*** STUDY MATERIAL ***

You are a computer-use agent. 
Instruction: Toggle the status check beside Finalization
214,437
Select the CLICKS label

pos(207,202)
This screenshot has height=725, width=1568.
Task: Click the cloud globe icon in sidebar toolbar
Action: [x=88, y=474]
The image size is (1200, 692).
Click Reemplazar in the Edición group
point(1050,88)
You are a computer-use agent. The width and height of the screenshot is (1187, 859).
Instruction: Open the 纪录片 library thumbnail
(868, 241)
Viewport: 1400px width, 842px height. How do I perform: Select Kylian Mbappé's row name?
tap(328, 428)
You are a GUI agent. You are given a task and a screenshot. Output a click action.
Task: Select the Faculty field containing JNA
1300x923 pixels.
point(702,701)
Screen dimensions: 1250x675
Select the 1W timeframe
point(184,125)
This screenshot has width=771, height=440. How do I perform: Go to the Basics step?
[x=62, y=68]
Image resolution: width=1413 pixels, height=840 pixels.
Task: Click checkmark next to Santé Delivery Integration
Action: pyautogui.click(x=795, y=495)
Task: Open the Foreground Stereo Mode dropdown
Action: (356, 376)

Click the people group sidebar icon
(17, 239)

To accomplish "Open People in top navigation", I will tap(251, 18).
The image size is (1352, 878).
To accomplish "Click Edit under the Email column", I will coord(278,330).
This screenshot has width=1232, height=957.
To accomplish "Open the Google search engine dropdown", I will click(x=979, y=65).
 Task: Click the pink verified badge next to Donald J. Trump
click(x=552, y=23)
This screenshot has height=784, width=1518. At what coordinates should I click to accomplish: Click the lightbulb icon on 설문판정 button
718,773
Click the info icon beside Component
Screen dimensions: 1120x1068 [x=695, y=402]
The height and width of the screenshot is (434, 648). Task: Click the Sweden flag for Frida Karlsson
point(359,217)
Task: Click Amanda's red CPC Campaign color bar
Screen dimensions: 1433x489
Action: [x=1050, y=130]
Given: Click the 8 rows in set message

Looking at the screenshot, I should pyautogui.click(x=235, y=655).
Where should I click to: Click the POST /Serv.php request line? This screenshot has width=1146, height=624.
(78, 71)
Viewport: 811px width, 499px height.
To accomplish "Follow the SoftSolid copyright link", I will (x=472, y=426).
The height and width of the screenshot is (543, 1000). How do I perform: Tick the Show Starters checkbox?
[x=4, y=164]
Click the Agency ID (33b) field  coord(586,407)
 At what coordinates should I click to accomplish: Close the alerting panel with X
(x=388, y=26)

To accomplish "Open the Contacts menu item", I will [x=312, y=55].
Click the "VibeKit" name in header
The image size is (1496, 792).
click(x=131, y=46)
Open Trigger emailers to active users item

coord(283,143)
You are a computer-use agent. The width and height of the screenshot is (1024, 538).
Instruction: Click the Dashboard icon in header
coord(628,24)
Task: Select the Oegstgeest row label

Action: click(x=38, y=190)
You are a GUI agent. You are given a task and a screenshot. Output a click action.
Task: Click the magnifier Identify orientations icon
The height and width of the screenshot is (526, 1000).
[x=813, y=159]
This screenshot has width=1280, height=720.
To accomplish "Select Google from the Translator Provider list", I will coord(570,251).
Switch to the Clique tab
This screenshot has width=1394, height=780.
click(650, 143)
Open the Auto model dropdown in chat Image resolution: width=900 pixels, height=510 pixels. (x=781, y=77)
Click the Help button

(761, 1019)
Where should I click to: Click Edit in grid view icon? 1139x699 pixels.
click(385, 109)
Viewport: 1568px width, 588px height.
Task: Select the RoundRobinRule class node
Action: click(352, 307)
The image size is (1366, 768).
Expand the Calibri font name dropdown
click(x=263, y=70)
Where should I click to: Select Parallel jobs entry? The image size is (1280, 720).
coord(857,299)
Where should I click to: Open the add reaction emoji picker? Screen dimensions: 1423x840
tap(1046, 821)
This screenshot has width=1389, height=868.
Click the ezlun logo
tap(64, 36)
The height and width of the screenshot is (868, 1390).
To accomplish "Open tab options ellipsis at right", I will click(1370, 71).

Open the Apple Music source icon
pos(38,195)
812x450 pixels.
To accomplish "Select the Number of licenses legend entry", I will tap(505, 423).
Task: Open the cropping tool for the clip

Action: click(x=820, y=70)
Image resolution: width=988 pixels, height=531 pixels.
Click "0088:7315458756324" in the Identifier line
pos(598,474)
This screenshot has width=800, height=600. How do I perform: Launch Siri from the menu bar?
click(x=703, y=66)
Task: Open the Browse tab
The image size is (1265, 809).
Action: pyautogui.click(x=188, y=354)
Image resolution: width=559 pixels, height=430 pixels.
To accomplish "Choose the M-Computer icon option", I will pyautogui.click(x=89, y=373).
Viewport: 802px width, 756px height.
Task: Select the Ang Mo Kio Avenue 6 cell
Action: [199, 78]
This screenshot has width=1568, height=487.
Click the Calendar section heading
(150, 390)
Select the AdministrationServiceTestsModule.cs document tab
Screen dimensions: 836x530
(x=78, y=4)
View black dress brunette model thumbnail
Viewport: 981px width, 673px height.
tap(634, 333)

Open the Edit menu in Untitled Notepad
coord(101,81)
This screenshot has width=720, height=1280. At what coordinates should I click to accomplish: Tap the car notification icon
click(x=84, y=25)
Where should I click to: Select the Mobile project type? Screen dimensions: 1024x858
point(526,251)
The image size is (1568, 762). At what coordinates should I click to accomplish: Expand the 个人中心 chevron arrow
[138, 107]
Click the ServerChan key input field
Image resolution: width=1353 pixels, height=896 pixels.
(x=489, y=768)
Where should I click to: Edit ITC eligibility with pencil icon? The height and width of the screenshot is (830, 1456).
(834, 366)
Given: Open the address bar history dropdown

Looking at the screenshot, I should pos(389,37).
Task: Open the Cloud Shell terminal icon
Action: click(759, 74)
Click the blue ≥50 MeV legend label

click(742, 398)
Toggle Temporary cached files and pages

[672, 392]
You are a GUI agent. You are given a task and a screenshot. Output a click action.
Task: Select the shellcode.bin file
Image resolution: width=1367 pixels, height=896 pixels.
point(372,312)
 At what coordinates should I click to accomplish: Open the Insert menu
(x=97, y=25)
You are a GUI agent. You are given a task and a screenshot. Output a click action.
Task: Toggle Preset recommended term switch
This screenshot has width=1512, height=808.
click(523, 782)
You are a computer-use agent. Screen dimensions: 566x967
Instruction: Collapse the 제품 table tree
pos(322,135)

***

**GOAL OF THE EXERCISE**. For each record above, give it again without a single change.

**EXPECTED ANSWER**.
You are a computer-use agent. 
Instruction: Toggle the status check beside Finalization
214,437
Select the CLICKS label

pos(207,202)
This screenshot has height=725, width=1568.
Task: Click the cloud globe icon in sidebar toolbar
Action: [x=88, y=474]
The image size is (1200, 692).
Click Reemplazar in the Edición group
point(1050,88)
You are a computer-use agent. The width and height of the screenshot is (1187, 859).
Instruction: Open the 纪录片 library thumbnail
(868, 241)
Viewport: 1400px width, 842px height. How do I perform: Select Kylian Mbappé's row name?
tap(328, 428)
You are a GUI agent. You are given a task and a screenshot. Output a click action.
Task: Select the Faculty field containing JNA
1300x923 pixels.
point(702,701)
Screen dimensions: 1250x675
Select the 1W timeframe
point(184,125)
This screenshot has width=771, height=440. How do I perform: Go to the Basics step?
[x=62, y=68]
Image resolution: width=1413 pixels, height=840 pixels.
Task: Click checkmark next to Santé Delivery Integration
Action: pyautogui.click(x=795, y=495)
Task: Open the Foreground Stereo Mode dropdown
Action: (356, 376)

Click the people group sidebar icon
(17, 239)

To accomplish "Open People in top navigation", I will tap(251, 18).
The image size is (1352, 878).
To accomplish "Click Edit under the Email column", I will coord(278,330).
This screenshot has width=1232, height=957.
To accomplish "Open the Google search engine dropdown", I will click(x=979, y=65).
 Task: Click the pink verified badge next to Donald J. Trump
click(x=552, y=23)
This screenshot has height=784, width=1518. At what coordinates should I click to accomplish: Click the lightbulb icon on 설문판정 button
718,773
Click the info icon beside Component
Screen dimensions: 1120x1068 [x=695, y=402]
The height and width of the screenshot is (434, 648). Task: Click the Sweden flag for Frida Karlsson
point(359,217)
Task: Click Amanda's red CPC Campaign color bar
Screen dimensions: 1433x489
Action: [x=1050, y=130]
Given: Click the 8 rows in set message

Looking at the screenshot, I should pyautogui.click(x=235, y=655).
Where should I click to: Click the POST /Serv.php request line? This screenshot has width=1146, height=624.
(78, 71)
Viewport: 811px width, 499px height.
To accomplish "Follow the SoftSolid copyright link", I will (x=472, y=426).
The height and width of the screenshot is (543, 1000). How do I perform: Tick the Show Starters checkbox?
[x=4, y=164]
Click the Agency ID (33b) field  coord(586,407)
 At what coordinates should I click to accomplish: Close the alerting panel with X
(x=388, y=26)

To accomplish "Open the Contacts menu item", I will [x=312, y=55].
Click the "VibeKit" name in header
The image size is (1496, 792).
click(x=131, y=46)
Open Trigger emailers to active users item

coord(283,143)
You are a computer-use agent. The width and height of the screenshot is (1024, 538).
Instruction: Click the Dashboard icon in header
coord(628,24)
Task: Select the Oegstgeest row label

Action: click(x=38, y=190)
You are a GUI agent. You are given a task and a screenshot. Output a click action.
Task: Click the magnifier Identify orientations icon
The height and width of the screenshot is (526, 1000).
[x=813, y=159]
This screenshot has width=1280, height=720.
To accomplish "Select Google from the Translator Provider list", I will coord(570,251).
Switch to the Clique tab
This screenshot has width=1394, height=780.
click(650, 143)
Open the Auto model dropdown in chat Image resolution: width=900 pixels, height=510 pixels. (x=781, y=77)
Click the Help button

(761, 1019)
Where should I click to: Click Edit in grid view icon? 1139x699 pixels.
click(385, 109)
Viewport: 1568px width, 588px height.
Task: Select the RoundRobinRule class node
Action: click(352, 307)
The image size is (1366, 768).
Expand the Calibri font name dropdown
click(x=263, y=70)
Where should I click to: Select Parallel jobs entry? The image size is (1280, 720).
coord(857,299)
Where should I click to: Open the add reaction emoji picker? Screen dimensions: 1423x840
tap(1046, 821)
This screenshot has width=1389, height=868.
Click the ezlun logo
tap(64, 36)
The height and width of the screenshot is (868, 1390).
To accomplish "Open tab options ellipsis at right", I will click(1370, 71).

Open the Apple Music source icon
pos(38,195)
812x450 pixels.
To accomplish "Select the Number of licenses legend entry", I will tap(505, 423).
Task: Open the cropping tool for the clip

Action: click(x=820, y=70)
Image resolution: width=988 pixels, height=531 pixels.
Click "0088:7315458756324" in the Identifier line
pos(598,474)
This screenshot has width=800, height=600. How do I perform: Launch Siri from the menu bar?
click(x=703, y=66)
Task: Open the Browse tab
The image size is (1265, 809).
Action: pyautogui.click(x=188, y=354)
Image resolution: width=559 pixels, height=430 pixels.
To accomplish "Choose the M-Computer icon option", I will pyautogui.click(x=89, y=373).
Viewport: 802px width, 756px height.
Task: Select the Ang Mo Kio Avenue 6 cell
Action: [199, 78]
This screenshot has width=1568, height=487.
Click the Calendar section heading
(150, 390)
Select the AdministrationServiceTestsModule.cs document tab
Screen dimensions: 836x530
(x=78, y=4)
View black dress brunette model thumbnail
Viewport: 981px width, 673px height.
tap(634, 333)

Open the Edit menu in Untitled Notepad
coord(101,81)
This screenshot has width=720, height=1280. At what coordinates should I click to accomplish: Tap the car notification icon
click(x=84, y=25)
Where should I click to: Select the Mobile project type? Screen dimensions: 1024x858
point(526,251)
The image size is (1568, 762). At what coordinates should I click to accomplish: Expand the 个人中心 chevron arrow
[138, 107]
Click the ServerChan key input field
Image resolution: width=1353 pixels, height=896 pixels.
(x=489, y=768)
Where should I click to: Edit ITC eligibility with pencil icon? The height and width of the screenshot is (830, 1456).
(834, 366)
Given: Open the address bar history dropdown

Looking at the screenshot, I should pos(389,37).
Task: Open the Cloud Shell terminal icon
Action: click(759, 74)
Click the blue ≥50 MeV legend label

click(742, 398)
Toggle Temporary cached files and pages

[672, 392]
You are a GUI agent. You are given a task and a screenshot. Output a click action.
Task: Select the shellcode.bin file
Image resolution: width=1367 pixels, height=896 pixels.
point(372,312)
 At what coordinates should I click to accomplish: Open the Insert menu
(x=97, y=25)
You are a GUI agent. You are given a task and a screenshot. Output a click action.
Task: Toggle Preset recommended term switch
This screenshot has width=1512, height=808.
click(523, 782)
You are a computer-use agent. Screen dimensions: 566x967
Instruction: Collapse the 제품 table tree
pos(322,135)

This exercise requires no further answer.